With Italy's new government testing the patience of markets over fiscal proposals, some in the country's political establishment have suggested the ECB could do more to keep its borrowing costs low after yields surged in the spring.

"The (EU) Treaties did not make financial stability an ECB objective," Mersch told a conference. "The ECB’s only primary responsibility is price stability."

Mersch argued that financial stability, a vaguely defined concept, is relevant for the bank if it is needed to keep inflation on target and the rest of the work must be done by at the national level, in part to shield the ECB from political pressure.

Still, Mersch's tone on the issue appeared somewhat softer than the German view after Bundesbank President Jens Weidmann called the idea of giving the ECB a role in stability a "perilous" proposal.

"Addressing issues of financial stability in order to promote price stability is therefore possible with two caveats," Mersch argued. "First, price stability enjoys primacy... second, financial stability-related policies need to comply with the principle of proportionality."
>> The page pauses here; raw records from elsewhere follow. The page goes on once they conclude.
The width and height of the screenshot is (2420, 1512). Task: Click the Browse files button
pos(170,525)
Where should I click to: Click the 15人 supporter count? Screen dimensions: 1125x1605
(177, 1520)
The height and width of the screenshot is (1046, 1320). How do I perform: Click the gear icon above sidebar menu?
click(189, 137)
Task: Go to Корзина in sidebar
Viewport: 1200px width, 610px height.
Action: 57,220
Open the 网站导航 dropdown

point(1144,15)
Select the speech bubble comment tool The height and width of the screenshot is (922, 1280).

But ultimate responsibility remains with the political establishment since decisions have a bigger distributional impact and the resulting political pressure could test the independence of the bank, he said.

"The ECB might be better suited to 'contributing' in an advisory capacity ... Otherwise political pressures to adopt one or the other stance in questions of financial stability might also threaten central bank independence," Mersch added.